AIM OF THE EXERCISE: Every line below must be given again exactly.

GIVEN ENTRIES:

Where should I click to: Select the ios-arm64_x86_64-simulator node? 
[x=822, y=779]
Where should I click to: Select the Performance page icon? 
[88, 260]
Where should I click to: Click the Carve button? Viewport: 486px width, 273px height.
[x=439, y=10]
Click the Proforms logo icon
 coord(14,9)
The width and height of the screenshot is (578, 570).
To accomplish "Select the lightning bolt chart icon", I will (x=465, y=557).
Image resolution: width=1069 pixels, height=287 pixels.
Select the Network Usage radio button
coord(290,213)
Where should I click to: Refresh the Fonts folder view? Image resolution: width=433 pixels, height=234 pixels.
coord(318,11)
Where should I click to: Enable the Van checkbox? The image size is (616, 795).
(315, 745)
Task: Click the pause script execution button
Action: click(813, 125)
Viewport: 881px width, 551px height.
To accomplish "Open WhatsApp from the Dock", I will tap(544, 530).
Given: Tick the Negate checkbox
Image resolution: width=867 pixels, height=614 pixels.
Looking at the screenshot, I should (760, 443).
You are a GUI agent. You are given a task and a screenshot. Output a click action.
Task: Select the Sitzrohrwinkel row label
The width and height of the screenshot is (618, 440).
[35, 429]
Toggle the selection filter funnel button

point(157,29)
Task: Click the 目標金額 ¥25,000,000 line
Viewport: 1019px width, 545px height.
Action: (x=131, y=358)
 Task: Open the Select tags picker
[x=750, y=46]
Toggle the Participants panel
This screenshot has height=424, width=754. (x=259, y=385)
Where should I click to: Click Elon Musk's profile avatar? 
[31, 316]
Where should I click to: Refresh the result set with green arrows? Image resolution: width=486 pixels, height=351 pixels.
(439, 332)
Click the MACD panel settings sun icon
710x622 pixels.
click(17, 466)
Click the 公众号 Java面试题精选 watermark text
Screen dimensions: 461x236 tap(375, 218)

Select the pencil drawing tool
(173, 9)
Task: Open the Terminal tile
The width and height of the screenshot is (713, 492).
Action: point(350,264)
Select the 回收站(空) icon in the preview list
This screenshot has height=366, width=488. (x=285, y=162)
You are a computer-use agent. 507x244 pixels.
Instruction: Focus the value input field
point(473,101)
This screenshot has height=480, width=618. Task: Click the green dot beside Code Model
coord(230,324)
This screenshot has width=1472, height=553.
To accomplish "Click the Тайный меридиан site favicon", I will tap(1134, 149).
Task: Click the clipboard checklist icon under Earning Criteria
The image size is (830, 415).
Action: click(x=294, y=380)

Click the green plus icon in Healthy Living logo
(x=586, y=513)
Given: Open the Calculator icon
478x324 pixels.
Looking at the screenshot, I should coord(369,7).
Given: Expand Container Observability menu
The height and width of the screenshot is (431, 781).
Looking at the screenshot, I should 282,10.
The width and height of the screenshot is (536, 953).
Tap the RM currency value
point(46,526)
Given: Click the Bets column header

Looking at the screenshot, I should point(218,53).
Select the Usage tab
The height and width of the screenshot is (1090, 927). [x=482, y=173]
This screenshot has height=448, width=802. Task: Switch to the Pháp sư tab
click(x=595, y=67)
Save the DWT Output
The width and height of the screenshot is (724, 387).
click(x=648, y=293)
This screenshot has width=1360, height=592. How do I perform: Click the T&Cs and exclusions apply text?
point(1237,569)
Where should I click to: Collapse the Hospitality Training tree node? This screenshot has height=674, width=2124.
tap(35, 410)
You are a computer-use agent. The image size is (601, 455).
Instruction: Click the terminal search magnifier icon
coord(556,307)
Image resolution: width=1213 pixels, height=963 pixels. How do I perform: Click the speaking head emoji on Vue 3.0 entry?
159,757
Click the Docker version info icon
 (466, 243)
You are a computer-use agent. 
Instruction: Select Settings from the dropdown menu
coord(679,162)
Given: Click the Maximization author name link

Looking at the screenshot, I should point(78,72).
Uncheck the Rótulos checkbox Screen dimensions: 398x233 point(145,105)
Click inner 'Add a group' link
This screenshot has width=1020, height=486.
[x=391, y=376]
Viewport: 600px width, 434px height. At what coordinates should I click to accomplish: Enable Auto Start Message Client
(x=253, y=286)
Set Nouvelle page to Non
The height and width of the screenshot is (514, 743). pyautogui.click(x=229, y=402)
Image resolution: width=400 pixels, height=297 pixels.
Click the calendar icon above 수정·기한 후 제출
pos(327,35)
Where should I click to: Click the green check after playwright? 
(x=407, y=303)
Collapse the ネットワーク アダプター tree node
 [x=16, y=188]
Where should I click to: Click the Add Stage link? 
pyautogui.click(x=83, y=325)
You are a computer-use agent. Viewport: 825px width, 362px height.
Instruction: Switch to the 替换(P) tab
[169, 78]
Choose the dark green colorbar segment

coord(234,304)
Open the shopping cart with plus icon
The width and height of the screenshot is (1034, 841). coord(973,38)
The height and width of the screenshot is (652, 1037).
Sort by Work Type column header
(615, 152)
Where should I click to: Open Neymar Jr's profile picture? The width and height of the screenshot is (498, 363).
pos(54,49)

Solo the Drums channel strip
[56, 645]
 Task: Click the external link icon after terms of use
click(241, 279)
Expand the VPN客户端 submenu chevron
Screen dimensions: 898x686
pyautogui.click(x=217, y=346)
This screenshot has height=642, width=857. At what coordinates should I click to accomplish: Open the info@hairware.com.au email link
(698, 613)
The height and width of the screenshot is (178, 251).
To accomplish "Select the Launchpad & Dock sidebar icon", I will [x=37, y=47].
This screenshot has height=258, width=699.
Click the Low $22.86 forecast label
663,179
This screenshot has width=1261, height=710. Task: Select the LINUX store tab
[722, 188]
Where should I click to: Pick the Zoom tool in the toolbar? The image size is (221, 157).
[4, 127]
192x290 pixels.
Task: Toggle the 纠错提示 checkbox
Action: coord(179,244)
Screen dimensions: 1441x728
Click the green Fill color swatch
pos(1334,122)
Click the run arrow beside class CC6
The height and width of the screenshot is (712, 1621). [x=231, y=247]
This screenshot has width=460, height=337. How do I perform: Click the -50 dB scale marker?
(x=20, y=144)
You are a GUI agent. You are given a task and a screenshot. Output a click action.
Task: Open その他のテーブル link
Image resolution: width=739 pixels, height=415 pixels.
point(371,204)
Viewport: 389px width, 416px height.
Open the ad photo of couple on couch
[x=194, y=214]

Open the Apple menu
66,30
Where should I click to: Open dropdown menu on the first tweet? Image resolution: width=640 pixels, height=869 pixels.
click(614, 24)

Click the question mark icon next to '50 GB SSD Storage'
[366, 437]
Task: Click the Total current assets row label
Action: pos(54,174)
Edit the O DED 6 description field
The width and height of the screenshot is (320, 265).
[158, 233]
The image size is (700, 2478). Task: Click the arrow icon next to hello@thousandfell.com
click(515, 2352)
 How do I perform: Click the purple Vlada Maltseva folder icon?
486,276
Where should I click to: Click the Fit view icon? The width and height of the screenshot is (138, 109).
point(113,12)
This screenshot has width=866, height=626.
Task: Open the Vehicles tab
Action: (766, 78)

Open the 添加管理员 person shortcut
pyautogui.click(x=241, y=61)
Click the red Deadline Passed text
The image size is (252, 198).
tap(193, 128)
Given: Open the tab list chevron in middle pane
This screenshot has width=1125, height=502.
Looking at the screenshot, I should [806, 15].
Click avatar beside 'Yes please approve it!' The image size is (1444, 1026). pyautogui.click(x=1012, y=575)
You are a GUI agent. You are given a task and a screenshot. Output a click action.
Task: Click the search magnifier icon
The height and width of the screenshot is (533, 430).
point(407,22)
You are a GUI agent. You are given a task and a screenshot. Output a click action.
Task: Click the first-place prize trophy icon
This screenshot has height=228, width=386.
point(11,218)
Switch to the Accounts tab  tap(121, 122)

EXERCISE RESPONSE:
Where should I click to: Select the ios-arm64_x86_64-simulator node? 
[x=822, y=779]
Where should I click to: Select the Performance page icon? 
[88, 260]
Where should I click to: Click the Carve button? Viewport: 486px width, 273px height.
[x=439, y=10]
Click the Proforms logo icon
 coord(14,9)
The width and height of the screenshot is (578, 570).
To accomplish "Select the lightning bolt chart icon", I will (x=465, y=557).
Image resolution: width=1069 pixels, height=287 pixels.
Select the Network Usage radio button
coord(290,213)
Where should I click to: Refresh the Fonts folder view? Image resolution: width=433 pixels, height=234 pixels.
coord(318,11)
Where should I click to: Enable the Van checkbox? The image size is (616, 795).
(315, 745)
Task: Click the pause script execution button
Action: click(813, 125)
Viewport: 881px width, 551px height.
To accomplish "Open WhatsApp from the Dock", I will tap(544, 530).
Given: Tick the Negate checkbox
Image resolution: width=867 pixels, height=614 pixels.
Looking at the screenshot, I should (760, 443).
You are a GUI agent. You are given a task and a screenshot. Output a click action.
Task: Select the Sitzrohrwinkel row label
The width and height of the screenshot is (618, 440).
[35, 429]
Toggle the selection filter funnel button

point(157,29)
Task: Click the 目標金額 ¥25,000,000 line
Viewport: 1019px width, 545px height.
Action: (x=131, y=358)
 Task: Open the Select tags picker
[x=750, y=46]
Toggle the Participants panel
This screenshot has height=424, width=754. (x=259, y=385)
Where should I click to: Click Elon Musk's profile avatar? 
[31, 316]
Where should I click to: Refresh the result set with green arrows? Image resolution: width=486 pixels, height=351 pixels.
(439, 332)
Click the MACD panel settings sun icon
710x622 pixels.
click(17, 466)
Click the 公众号 Java面试题精选 watermark text
Screen dimensions: 461x236 tap(375, 218)

Select the pencil drawing tool
(173, 9)
Task: Open the Terminal tile
The width and height of the screenshot is (713, 492).
Action: point(350,264)
Select the 回收站(空) icon in the preview list
This screenshot has height=366, width=488. (x=285, y=162)
You are a computer-use agent. 507x244 pixels.
Instruction: Focus the value input field
point(473,101)
This screenshot has height=480, width=618. Task: Click the green dot beside Code Model
coord(230,324)
This screenshot has width=1472, height=553.
To accomplish "Click the Тайный меридиан site favicon", I will tap(1134, 149).
Task: Click the clipboard checklist icon under Earning Criteria
The image size is (830, 415).
Action: click(x=294, y=380)

Click the green plus icon in Healthy Living logo
(x=586, y=513)
Given: Open the Calculator icon
478x324 pixels.
Looking at the screenshot, I should coord(369,7).
Given: Expand Container Observability menu
The height and width of the screenshot is (431, 781).
Looking at the screenshot, I should 282,10.
The width and height of the screenshot is (536, 953).
Tap the RM currency value
point(46,526)
Given: Click the Bets column header

Looking at the screenshot, I should point(218,53).
Select the Usage tab
The height and width of the screenshot is (1090, 927). [x=482, y=173]
This screenshot has height=448, width=802. Task: Switch to the Pháp sư tab
click(x=595, y=67)
Save the DWT Output
The width and height of the screenshot is (724, 387).
click(x=648, y=293)
This screenshot has width=1360, height=592. How do I perform: Click the T&Cs and exclusions apply text?
point(1237,569)
Where should I click to: Collapse the Hospitality Training tree node? This screenshot has height=674, width=2124.
tap(35, 410)
You are a computer-use agent. The image size is (601, 455).
Instruction: Click the terminal search magnifier icon
coord(556,307)
Image resolution: width=1213 pixels, height=963 pixels. How do I perform: Click the speaking head emoji on Vue 3.0 entry?
159,757
Click the Docker version info icon
 (466, 243)
You are a computer-use agent. 
Instruction: Select Settings from the dropdown menu
coord(679,162)
Given: Click the Maximization author name link

Looking at the screenshot, I should point(78,72).
Uncheck the Rótulos checkbox Screen dimensions: 398x233 point(145,105)
Click inner 'Add a group' link
This screenshot has width=1020, height=486.
[x=391, y=376]
Viewport: 600px width, 434px height. At what coordinates should I click to accomplish: Enable Auto Start Message Client
(x=253, y=286)
Set Nouvelle page to Non
The height and width of the screenshot is (514, 743). pyautogui.click(x=229, y=402)
Image resolution: width=400 pixels, height=297 pixels.
Click the calendar icon above 수정·기한 후 제출
pos(327,35)
Where should I click to: Click the green check after playwright? 
(x=407, y=303)
Collapse the ネットワーク アダプター tree node
 [x=16, y=188]
Where should I click to: Click the Add Stage link? 
pyautogui.click(x=83, y=325)
You are a computer-use agent. Viewport: 825px width, 362px height.
Instruction: Switch to the 替换(P) tab
[169, 78]
Choose the dark green colorbar segment

coord(234,304)
Open the shopping cart with plus icon
The width and height of the screenshot is (1034, 841). coord(973,38)
The height and width of the screenshot is (652, 1037).
Sort by Work Type column header
(615, 152)
Where should I click to: Open Neymar Jr's profile picture? The width and height of the screenshot is (498, 363).
pos(54,49)

Solo the Drums channel strip
[56, 645]
 Task: Click the external link icon after terms of use
click(241, 279)
Expand the VPN客户端 submenu chevron
Screen dimensions: 898x686
pyautogui.click(x=217, y=346)
This screenshot has height=642, width=857. At what coordinates should I click to accomplish: Open the info@hairware.com.au email link
(698, 613)
The height and width of the screenshot is (178, 251).
To accomplish "Select the Launchpad & Dock sidebar icon", I will [x=37, y=47].
This screenshot has height=258, width=699.
Click the Low $22.86 forecast label
663,179
This screenshot has width=1261, height=710. Task: Select the LINUX store tab
[722, 188]
Where should I click to: Pick the Zoom tool in the toolbar? The image size is (221, 157).
[4, 127]
192x290 pixels.
Task: Toggle the 纠错提示 checkbox
Action: coord(179,244)
Screen dimensions: 1441x728
Click the green Fill color swatch
pos(1334,122)
Click the run arrow beside class CC6
The height and width of the screenshot is (712, 1621). [x=231, y=247]
This screenshot has width=460, height=337. How do I perform: Click the -50 dB scale marker?
(x=20, y=144)
You are a GUI agent. You are given a task and a screenshot. Output a click action.
Task: Open その他のテーブル link
Image resolution: width=739 pixels, height=415 pixels.
point(371,204)
Viewport: 389px width, 416px height.
Open the ad photo of couple on couch
[x=194, y=214]

Open the Apple menu
66,30
Where should I click to: Open dropdown menu on the first tweet? Image resolution: width=640 pixels, height=869 pixels.
click(614, 24)

Click the question mark icon next to '50 GB SSD Storage'
[366, 437]
Task: Click the Total current assets row label
Action: pos(54,174)
Edit the O DED 6 description field
The width and height of the screenshot is (320, 265).
[158, 233]
The image size is (700, 2478). Task: Click the arrow icon next to hello@thousandfell.com
click(515, 2352)
 How do I perform: Click the purple Vlada Maltseva folder icon?
486,276
Where should I click to: Click the Fit view icon? The width and height of the screenshot is (138, 109).
point(113,12)
This screenshot has width=866, height=626.
Task: Open the Vehicles tab
Action: (766, 78)

Open the 添加管理员 person shortcut
pyautogui.click(x=241, y=61)
Click the red Deadline Passed text
The image size is (252, 198).
tap(193, 128)
Given: Open the tab list chevron in middle pane
This screenshot has width=1125, height=502.
Looking at the screenshot, I should [806, 15].
Click avatar beside 'Yes please approve it!' The image size is (1444, 1026). pyautogui.click(x=1012, y=575)
You are a GUI agent. You are given a task and a screenshot. Output a click action.
Task: Click the search magnifier icon
The height and width of the screenshot is (533, 430).
point(407,22)
You are a GUI agent. You are given a task and a screenshot. Output a click action.
Task: Click the first-place prize trophy icon
This screenshot has height=228, width=386.
point(11,218)
Switch to the Accounts tab  tap(121, 122)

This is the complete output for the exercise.